Please set down exactly the lines of the listing below from the line containing "You are a computer-use agent." through the line containing "Instruction: Click the", both lines included, leaving out all other lines.

* [The data]:
'''

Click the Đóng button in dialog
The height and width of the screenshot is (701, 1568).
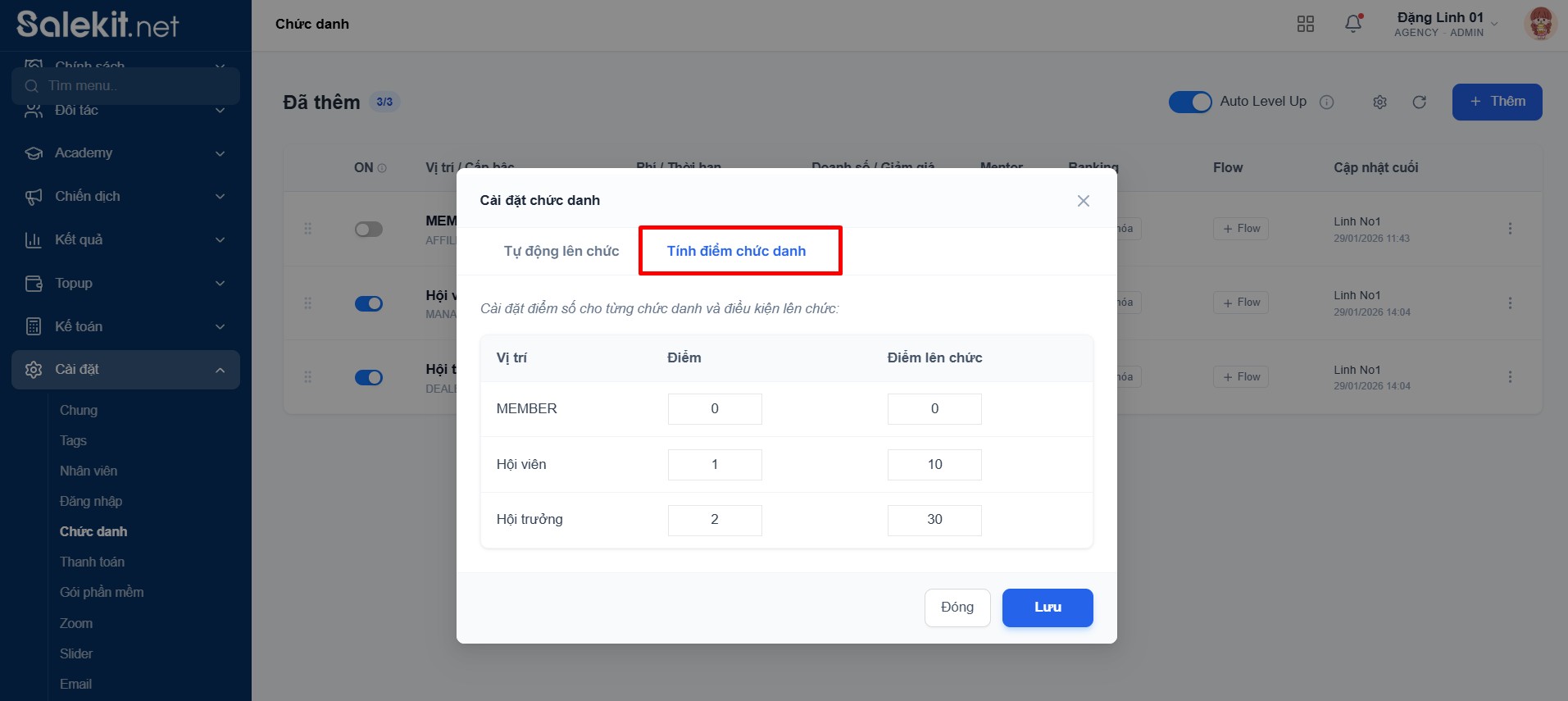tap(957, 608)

'''
'''

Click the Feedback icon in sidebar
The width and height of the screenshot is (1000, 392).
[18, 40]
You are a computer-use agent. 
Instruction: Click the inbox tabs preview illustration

'''

* [Task response]:
You are a computer-use agent. 
Instruction: Click the inbox tabs preview illustration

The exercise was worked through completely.